→ Exercise
With the images removed, reproduce each entry below word for word.

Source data
⟨
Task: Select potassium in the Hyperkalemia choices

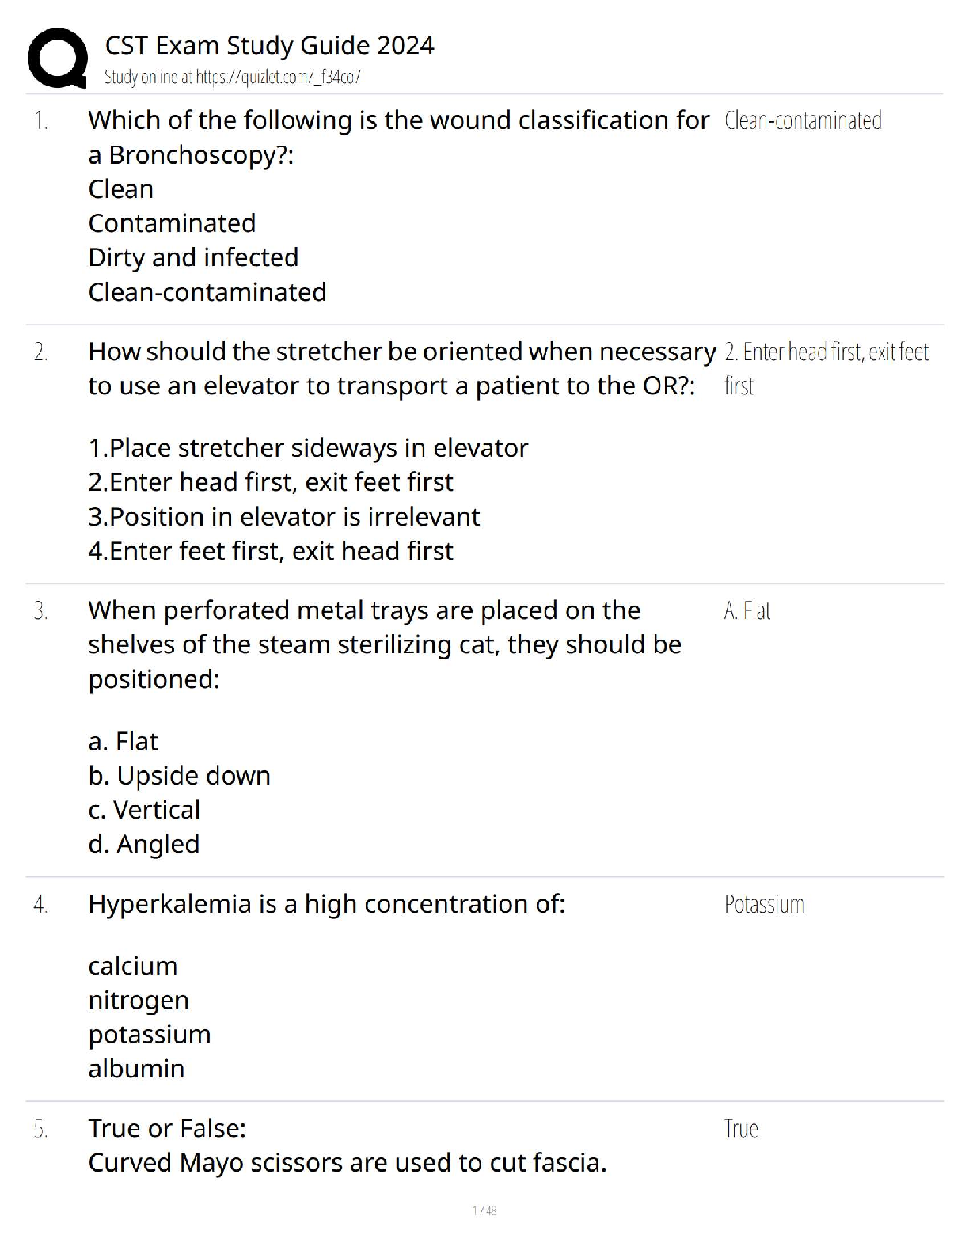Action: point(150,1035)
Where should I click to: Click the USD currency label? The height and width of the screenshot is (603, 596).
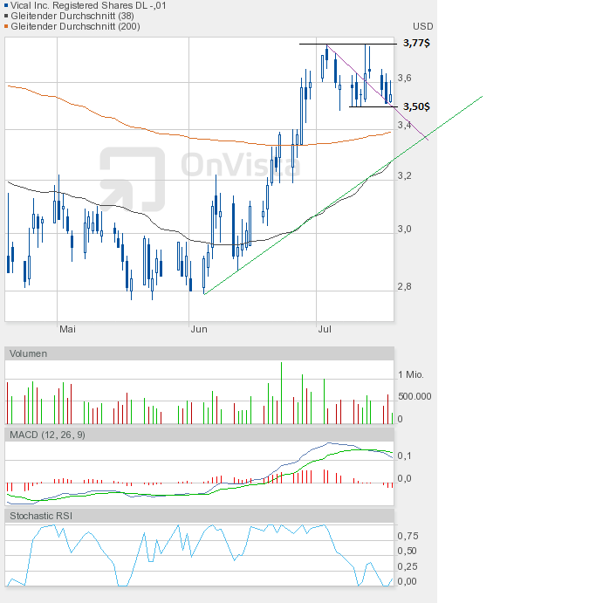tap(423, 27)
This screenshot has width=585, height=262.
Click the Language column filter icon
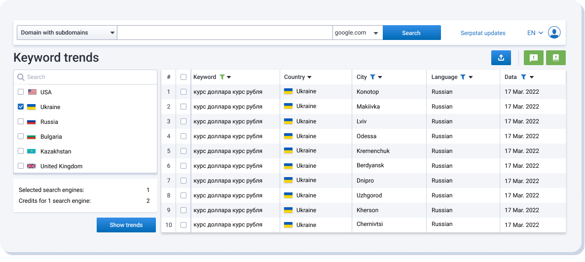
⟩
→ Solution to the exercise
Task: Select potassium in the Hyperkalemia choices

Action: point(150,1035)
Where should I click to: Click the USD currency label? The height and width of the screenshot is (603, 596).
tap(423, 27)
This screenshot has width=585, height=262.
Click the Language column filter icon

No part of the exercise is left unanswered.